Exercise material >>
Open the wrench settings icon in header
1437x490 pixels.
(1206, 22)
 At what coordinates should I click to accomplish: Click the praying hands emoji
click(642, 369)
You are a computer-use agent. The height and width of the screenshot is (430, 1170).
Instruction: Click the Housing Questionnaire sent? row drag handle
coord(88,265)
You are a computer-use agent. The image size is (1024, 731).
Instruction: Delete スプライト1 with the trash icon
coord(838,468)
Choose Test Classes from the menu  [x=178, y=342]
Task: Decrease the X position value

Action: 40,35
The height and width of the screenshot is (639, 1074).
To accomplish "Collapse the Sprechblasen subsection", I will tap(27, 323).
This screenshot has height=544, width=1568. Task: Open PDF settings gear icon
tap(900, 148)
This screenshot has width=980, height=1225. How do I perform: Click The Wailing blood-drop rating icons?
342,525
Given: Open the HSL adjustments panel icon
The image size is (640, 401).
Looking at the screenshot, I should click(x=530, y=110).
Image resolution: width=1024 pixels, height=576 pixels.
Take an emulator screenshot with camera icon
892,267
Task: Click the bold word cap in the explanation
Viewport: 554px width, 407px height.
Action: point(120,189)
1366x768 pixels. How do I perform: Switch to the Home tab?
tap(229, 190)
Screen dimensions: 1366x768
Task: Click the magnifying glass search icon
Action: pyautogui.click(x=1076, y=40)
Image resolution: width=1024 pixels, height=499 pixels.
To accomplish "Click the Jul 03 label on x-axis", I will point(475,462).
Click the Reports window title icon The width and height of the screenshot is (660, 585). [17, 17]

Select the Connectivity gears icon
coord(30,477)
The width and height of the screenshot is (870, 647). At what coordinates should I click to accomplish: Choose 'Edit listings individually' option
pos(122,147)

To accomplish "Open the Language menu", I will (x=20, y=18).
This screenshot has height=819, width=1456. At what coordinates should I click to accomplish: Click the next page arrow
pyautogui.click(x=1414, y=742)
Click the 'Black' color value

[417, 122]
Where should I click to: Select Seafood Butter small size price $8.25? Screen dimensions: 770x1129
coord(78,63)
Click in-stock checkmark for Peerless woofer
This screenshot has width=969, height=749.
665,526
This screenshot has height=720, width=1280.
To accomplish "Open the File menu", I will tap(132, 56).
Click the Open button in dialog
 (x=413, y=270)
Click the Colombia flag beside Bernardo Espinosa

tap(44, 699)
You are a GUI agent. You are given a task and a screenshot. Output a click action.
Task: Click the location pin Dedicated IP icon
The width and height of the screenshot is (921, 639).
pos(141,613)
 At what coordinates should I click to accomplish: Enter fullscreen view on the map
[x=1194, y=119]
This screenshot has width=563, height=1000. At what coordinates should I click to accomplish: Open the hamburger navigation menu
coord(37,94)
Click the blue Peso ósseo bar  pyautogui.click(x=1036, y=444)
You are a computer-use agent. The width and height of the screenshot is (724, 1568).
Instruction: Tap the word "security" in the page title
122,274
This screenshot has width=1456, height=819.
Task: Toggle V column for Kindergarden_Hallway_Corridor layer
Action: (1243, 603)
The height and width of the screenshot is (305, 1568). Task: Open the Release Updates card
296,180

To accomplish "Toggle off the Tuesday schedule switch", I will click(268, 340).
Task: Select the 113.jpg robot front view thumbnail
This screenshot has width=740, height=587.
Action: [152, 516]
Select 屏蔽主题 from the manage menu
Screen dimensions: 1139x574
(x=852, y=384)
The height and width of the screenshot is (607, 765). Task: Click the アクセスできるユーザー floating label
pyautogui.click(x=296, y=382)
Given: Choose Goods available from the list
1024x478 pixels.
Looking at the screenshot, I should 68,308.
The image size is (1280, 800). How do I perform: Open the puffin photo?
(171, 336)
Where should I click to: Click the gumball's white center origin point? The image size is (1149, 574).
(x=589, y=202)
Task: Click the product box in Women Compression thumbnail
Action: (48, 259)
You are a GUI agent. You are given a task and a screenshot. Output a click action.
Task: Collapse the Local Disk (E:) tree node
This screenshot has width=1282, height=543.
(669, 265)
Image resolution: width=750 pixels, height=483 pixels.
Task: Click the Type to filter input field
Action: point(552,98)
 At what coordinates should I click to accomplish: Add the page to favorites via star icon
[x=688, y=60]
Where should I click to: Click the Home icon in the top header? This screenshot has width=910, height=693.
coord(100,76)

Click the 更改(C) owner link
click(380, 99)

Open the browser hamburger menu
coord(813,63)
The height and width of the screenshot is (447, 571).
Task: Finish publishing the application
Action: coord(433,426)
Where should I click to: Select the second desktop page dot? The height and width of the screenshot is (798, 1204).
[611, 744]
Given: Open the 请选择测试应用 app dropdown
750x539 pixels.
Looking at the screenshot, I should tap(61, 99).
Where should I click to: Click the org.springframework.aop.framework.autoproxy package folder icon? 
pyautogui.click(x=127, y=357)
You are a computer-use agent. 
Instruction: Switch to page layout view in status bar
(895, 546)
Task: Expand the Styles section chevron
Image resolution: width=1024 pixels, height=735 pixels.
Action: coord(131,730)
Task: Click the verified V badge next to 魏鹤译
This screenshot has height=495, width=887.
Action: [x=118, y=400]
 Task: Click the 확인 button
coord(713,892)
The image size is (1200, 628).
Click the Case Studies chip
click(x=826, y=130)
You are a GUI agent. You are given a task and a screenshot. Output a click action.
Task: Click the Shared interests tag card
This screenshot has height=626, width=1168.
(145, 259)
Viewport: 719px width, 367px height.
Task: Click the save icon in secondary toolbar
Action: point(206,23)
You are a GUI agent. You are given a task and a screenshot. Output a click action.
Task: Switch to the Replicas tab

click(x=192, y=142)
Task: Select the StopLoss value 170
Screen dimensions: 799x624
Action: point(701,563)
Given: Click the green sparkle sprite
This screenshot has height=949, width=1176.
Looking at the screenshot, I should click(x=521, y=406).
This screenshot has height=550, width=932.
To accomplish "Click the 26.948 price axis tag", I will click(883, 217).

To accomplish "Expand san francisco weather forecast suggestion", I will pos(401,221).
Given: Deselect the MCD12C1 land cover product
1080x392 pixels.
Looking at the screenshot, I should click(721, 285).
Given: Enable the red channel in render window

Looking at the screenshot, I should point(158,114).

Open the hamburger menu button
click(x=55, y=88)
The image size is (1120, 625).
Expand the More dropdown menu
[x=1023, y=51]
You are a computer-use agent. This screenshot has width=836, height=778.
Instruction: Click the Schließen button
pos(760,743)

Work task >> All of the data above should be reproduced verbatim.

Solution to this exercise >>
Open the wrench settings icon in header
1437x490 pixels.
(1206, 22)
 At what coordinates should I click to accomplish: Click the praying hands emoji
click(642, 369)
You are a computer-use agent. The height and width of the screenshot is (430, 1170).
Instruction: Click the Housing Questionnaire sent? row drag handle
coord(88,265)
You are a computer-use agent. The image size is (1024, 731).
Instruction: Delete スプライト1 with the trash icon
coord(838,468)
Choose Test Classes from the menu  [x=178, y=342]
Task: Decrease the X position value

Action: 40,35
The height and width of the screenshot is (639, 1074).
To accomplish "Collapse the Sprechblasen subsection", I will tap(27, 323).
This screenshot has height=544, width=1568. Task: Open PDF settings gear icon
tap(900, 148)
This screenshot has width=980, height=1225. How do I perform: Click The Wailing blood-drop rating icons?
342,525
Given: Open the HSL adjustments panel icon
The image size is (640, 401).
Looking at the screenshot, I should click(x=530, y=110).
Image resolution: width=1024 pixels, height=576 pixels.
Take an emulator screenshot with camera icon
892,267
Task: Click the bold word cap in the explanation
Viewport: 554px width, 407px height.
Action: point(120,189)
1366x768 pixels. How do I perform: Switch to the Home tab?
tap(229, 190)
Screen dimensions: 1366x768
Task: Click the magnifying glass search icon
Action: pyautogui.click(x=1076, y=40)
Image resolution: width=1024 pixels, height=499 pixels.
To accomplish "Click the Jul 03 label on x-axis", I will point(475,462).
Click the Reports window title icon The width and height of the screenshot is (660, 585). [17, 17]

Select the Connectivity gears icon
coord(30,477)
The width and height of the screenshot is (870, 647). At what coordinates should I click to accomplish: Choose 'Edit listings individually' option
pos(122,147)

To accomplish "Open the Language menu", I will (x=20, y=18).
This screenshot has height=819, width=1456. At what coordinates should I click to accomplish: Click the next page arrow
pyautogui.click(x=1414, y=742)
Click the 'Black' color value

[417, 122]
Where should I click to: Select Seafood Butter small size price $8.25? Screen dimensions: 770x1129
coord(78,63)
Click in-stock checkmark for Peerless woofer
This screenshot has width=969, height=749.
665,526
This screenshot has height=720, width=1280.
To accomplish "Open the File menu", I will tap(132, 56).
Click the Open button in dialog
 (x=413, y=270)
Click the Colombia flag beside Bernardo Espinosa

tap(44, 699)
You are a GUI agent. You are given a task and a screenshot. Output a click action.
Task: Click the location pin Dedicated IP icon
The width and height of the screenshot is (921, 639).
pos(141,613)
 At what coordinates should I click to accomplish: Enter fullscreen view on the map
[x=1194, y=119]
This screenshot has width=563, height=1000. At what coordinates should I click to accomplish: Open the hamburger navigation menu
coord(37,94)
Click the blue Peso ósseo bar  pyautogui.click(x=1036, y=444)
You are a computer-use agent. The width and height of the screenshot is (724, 1568).
Instruction: Tap the word "security" in the page title
122,274
This screenshot has width=1456, height=819.
Task: Toggle V column for Kindergarden_Hallway_Corridor layer
Action: (1243, 603)
The height and width of the screenshot is (305, 1568). Task: Open the Release Updates card
296,180

To accomplish "Toggle off the Tuesday schedule switch", I will click(268, 340).
Task: Select the 113.jpg robot front view thumbnail
This screenshot has width=740, height=587.
Action: [152, 516]
Select 屏蔽主题 from the manage menu
Screen dimensions: 1139x574
(x=852, y=384)
The height and width of the screenshot is (607, 765). Task: Click the アクセスできるユーザー floating label
pyautogui.click(x=296, y=382)
Given: Choose Goods available from the list
1024x478 pixels.
Looking at the screenshot, I should 68,308.
The image size is (1280, 800). How do I perform: Open the puffin photo?
(171, 336)
Where should I click to: Click the gumball's white center origin point? The image size is (1149, 574).
(x=589, y=202)
Task: Click the product box in Women Compression thumbnail
Action: (48, 259)
You are a GUI agent. You are given a task and a screenshot. Output a click action.
Task: Collapse the Local Disk (E:) tree node
This screenshot has width=1282, height=543.
(669, 265)
Image resolution: width=750 pixels, height=483 pixels.
Task: Click the Type to filter input field
Action: point(552,98)
 At what coordinates should I click to accomplish: Add the page to favorites via star icon
[x=688, y=60]
Where should I click to: Click the Home icon in the top header? This screenshot has width=910, height=693.
coord(100,76)

Click the 更改(C) owner link
click(380, 99)

Open the browser hamburger menu
coord(813,63)
The height and width of the screenshot is (447, 571).
Task: Finish publishing the application
Action: coord(433,426)
Where should I click to: Select the second desktop page dot? The height and width of the screenshot is (798, 1204).
[611, 744]
Given: Open the 请选择测试应用 app dropdown
750x539 pixels.
Looking at the screenshot, I should tap(61, 99).
Where should I click to: Click the org.springframework.aop.framework.autoproxy package folder icon? 
pyautogui.click(x=127, y=357)
You are a computer-use agent. 
Instruction: Switch to page layout view in status bar
(895, 546)
Task: Expand the Styles section chevron
Image resolution: width=1024 pixels, height=735 pixels.
Action: coord(131,730)
Task: Click the verified V badge next to 魏鹤译
This screenshot has height=495, width=887.
Action: [x=118, y=400]
 Task: Click the 확인 button
coord(713,892)
The image size is (1200, 628).
Click the Case Studies chip
click(x=826, y=130)
You are a GUI agent. You are given a task and a screenshot. Output a click action.
Task: Click the Shared interests tag card
This screenshot has height=626, width=1168.
(145, 259)
Viewport: 719px width, 367px height.
Task: Click the save icon in secondary toolbar
Action: point(206,23)
You are a GUI agent. You are given a task and a screenshot. Output a click action.
Task: Switch to the Replicas tab

click(x=192, y=142)
Task: Select the StopLoss value 170
Screen dimensions: 799x624
Action: point(701,563)
Given: Click the green sparkle sprite
This screenshot has height=949, width=1176.
Looking at the screenshot, I should click(x=521, y=406).
This screenshot has height=550, width=932.
To accomplish "Click the 26.948 price axis tag", I will click(883, 217).

To accomplish "Expand san francisco weather forecast suggestion", I will pos(401,221).
Given: Deselect the MCD12C1 land cover product
1080x392 pixels.
Looking at the screenshot, I should click(721, 285).
Given: Enable the red channel in render window

Looking at the screenshot, I should point(158,114).

Open the hamburger menu button
click(x=55, y=88)
The image size is (1120, 625).
Expand the More dropdown menu
[x=1023, y=51]
You are a computer-use agent. This screenshot has width=836, height=778.
Instruction: Click the Schließen button
pos(760,743)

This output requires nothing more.